- Poster of Shikizakura

シキザクラ
- Genre: Science fiction
- Created by: Sublimation
- Written by: Hayato Aoki
- Published by: Futabasha
- Magazine: Monthly Action
- Original run: December 25, 2020 – November 25, 2022
- Volumes: 4 (List of volumes)
- Directed by: Shinya Sugai (Chief); Gō Kurosaki;
- Produced by: Tomoyasu Nishimura
- Written by: Naruki Nagakawa
- Music by: Takumi Saitou
- Studio: Sublimation
- Licensed by: Sentai Filmworks
- Original network: Chukyo TV, Nippon TV, ABS, FBS
- Original run: October 10, 2021 – December 26, 2021
- Episodes: 12 (List of episodes)

= Shikizakura =

Japanese anime television series

Shikizakura (シキザクラ) is an anime television series co-produced by Chukyo TV and animation studio Sublimation. The series is chief directed by Shinya Sugai, directed by Gō Kurosaki, and features character designs by Manabu Nakatake. The series aired from October to December 2021.

==Plot==
A high school student gets involved in a battle between powered suits and oni that emerge from the demon world to prey on humans.

==Characters==
- Kakeru Miwa (三輪 翔, Miwa Kakeru)

- Ōka Myōjin (明神 逢花, Myōjin Ōka)

- Kippei Nagatsu (永津 吉平, Nagatsu Kippei)

- Ryō Hattori (服部 涼, Hattori Ryō)

- Kaede Naruse (成瀬 楓, Naruse Kaede)

- Haruko Yamada (山田 春子, Yamada Haruko)

- Ibara (イバラ)

- Benio Myōjin (明神 紅緒, Myōjin Benio)

- Issa Inuzuka (犬塚 一左)

- Ukon Kijima (雉嶋 右近)

==Media==
===Anime===
The series was announced by Chukyo TV and CG studio Sublimation on October 1, 2018. Shinya Sugai is chief directing the series, with Gō Kurosaki serving as director, Tomoyasu Nishimura serving as producer, Manabu Nakatake adapting Ryōga Inoue's character designs for animation, and Takumi Saitou composing the music and directing the sound. It is scheduled to consist of twelve 30-minute episodes. The series aired from October 10 to December 26, 2021. Asaka performed the series' opening theme song "BELIEVE MYSELF", while May'n performed the series' ending theme song "Shikizakura". Sentai Filmworks licensed the series.

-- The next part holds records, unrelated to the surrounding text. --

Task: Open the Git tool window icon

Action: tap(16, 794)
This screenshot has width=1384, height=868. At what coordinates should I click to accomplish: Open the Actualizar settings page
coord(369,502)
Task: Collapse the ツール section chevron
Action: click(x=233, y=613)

| No. | Title | Directed by | Written by | Storyboarded by | Original release date |
|---|---|---|---|---|---|
| 1 | "Hope / Start" Transliteration: "Kibō/Sutāto" (Japanese: 希望/START) | Gō Kurosaki | Naruki Nagakawa | Gō Kurosaki | October 10, 2021 |
| 2 | "United Front / Tag" Transliteration: "Kyōtō/Taggu" (Japanese: 共闘/TAG) | Makoto Satō Keita Watanabe | Naruki Nagakawa | Naoya Andō | October 17, 2021 |
| 3 | "Flight / Jump" Transliteration: "Hishō/Janpu" (Japanese: 飛翔/JUMP) | Kaito Hamakawa Yū Satō | Naruki Nagakawa | Takahiko Kyōgoku | October 24, 2021 |
| 4 | "Family / Brother" Transliteration: "Kazoku/Burazā" (Japanese: 家族/BROTHER) | Ippei Yokota | Naruki Nagakawa | Shūji Yoshikawa | October 31, 2021 |
| 5 | "Black Team / Sister" Transliteration: "Kuro-gumi/Shisutā" (Japanese: 黒組/SISTER) | Makoto Satō Keita Watanabe | Naruki Nagakawa | Hiroshi Nishikiori | November 7, 2021 |
| 6 | "Partner / Ibara" Transliteration: "Aibō/Ibara" (Japanese: 相棒/IBARA) | Yū Satō Kaito Hamakawa | Naruki Nagakawa | Kazuo Sakai | November 14, 2021 |
| 7 | "Smile/Real" Transliteration: "Egao/Riaru" (Japanese: 笑顔/REAL) | Akihiro Shibata | Takayuki Nakanishi Naruki Nagakawa | Shūji Yoshikawa | November 21, 2021 |
| 8 | "Dearest Wish/Mother" Transliteration: "Higan/Mazā" (Japanese: 悲願/MOTHER) | Makoto Satō Keita Watanabe | Naruki Nagakawa | Gō Kurosaki | November 28, 2021 |
| 9 | "Escape/Stop" Transliteration: "Tōhi/Sutoppu" (Japanese: 逃避/STOP) | Kaito Hamakawa Yū Satō | Naruki Nagakawa | Ryōsuke Ogata | December 5, 2021 |
| 10 | "Determination/Re:Start" Transliteration: "Ketsui/Ri:Sutāto" (Japanese: 決意/RE:START) | Yū Satō Kaito Hamakawa | Naruki Nagakawa | Takayoshi Nagatomo | December 12, 2021 |
| 11 | "Pulse/Climax" Transliteration: "Myakudō/Kuraimakkusu" (Japanese: 脈動/CLIMAX) | Makoto Satō Keita Watanabe | Naruki Nagakawa | Seung-hui Son | December 19, 2021 |
| 12 | "Future/Shikizakura" Transliteration: "Mirai/Shikizakura" (Japanese: 未来/SHIKIZAKURA) | Gō Kurosaki | Naruki Nagakawa | Gō Kurosaki | December 26, 2021 |

===Manga===
A manga adaptation written and illustrated by Hayato Aoki was serialized in Futabasha's Monthly Action magazine from December 25, 2020, to November 25, 2022.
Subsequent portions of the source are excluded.